Via Al-Masry Al-Youm English Edition:
Young doctors will stage a protest tomorrow in front of the Doctors Syndicate’s headquarters demanding better salaries for fresh graduates.
Initiated by the “Young Doctors of Egypt” group on Facebook, which currently includes over 700 members, tomorrow’s two-hour demonstration is the first protest organized by that group.
Young Egyptian doctors suffer from very low incomes ranging between LE 150 and LE250 a month, which barely cover the costs of transportation to the hospitals in which they work. They equally suffer from bureaucratic complications with regards to the pursuance of their studies and professional trainings.
“We address our protest to the Ministry of Health and demand salaries ranging from LE 1,000 to LE 2,000,” explains Mohammed Shafiq, a young doctor who disseminated the demonstration online. Fresh graduates demand raising their basic salary to 1000 LE, to reach a minimal level of 2000 LE with the addition of all bonuses and allowances. They also asked for raising various allowances such as the contagion allowance, as well as transportation, post-graduate studies and other allowances.
“We are also concerned about elevating the quality of the scientific education we receive,” adds Shafiq, who hopes that at least 10 percent of the group members on Facebook will show up at noon tomorrow in front of the Doctors’ Syndicate. In their statement of demands, young doctors requested continuing education inside hospitals through visits by established medics, participation in international conferences, scholarships and fellowship programs. They also requested facilitating the admission procedures for post-graduates studies, which are instrumental to medics’ professional path. Further to post-graduate studies, they demanded fixing a ceiling for admission fees at LE600, a sum that has currently jumped to LE3650.
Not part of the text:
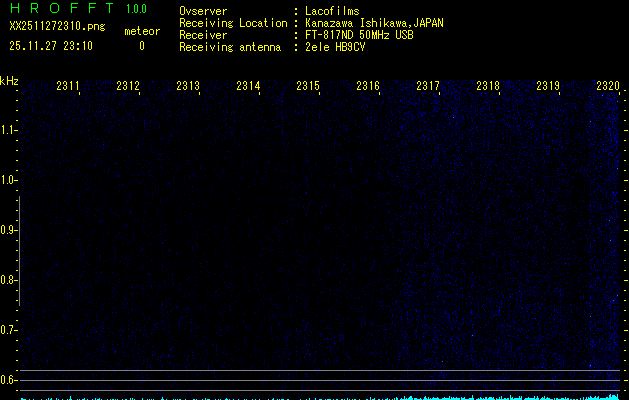Click the 0.8 kHz axis label
629x400 pixels.
(9, 280)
“We are willing to join forces with other doctors’ organizations for common demands later on,” says Shafiq.
Tomorrow’s protest has been discussed at the board of the Doctors’ Syndicate earlier this week and has garnered at least “verbal” support from its senior members, including some of the Muslim Brotherhood activists within the syndicate.
“It is an opportunity for those young doctors to protest,” says Essam el-Aryan, member of both the Brotherhood and the Doctors’ Syndicate Board, adding that any kind of demonstration in support of doctors is appreciated. But it remains unclear how many doctors belonging to the Brotherhood will actually protest on the stairs of the syndicate alongside their young colleagues. In March 2008, Brotherhood members were accused by secular doctors’ advocacy groups of aborting a planned national strike. The Brothers’ involvement in the syndicate politics, they charged, were only limited to “rhetoric” and regional issues like Palestine solidarity campaigns, refraining from active participation in the fight over work conditions.
Some of us will be present tomorrow, but others have meetings outside,” adds el-Aryan who himself says he has a meeting tomorrow at the time of the protest. “If the demonstration is still on when I come back to the syndicate I will attend it,” he concludes.
The head of the syndicate, Hamdi el-Sayyed, was not available for comment.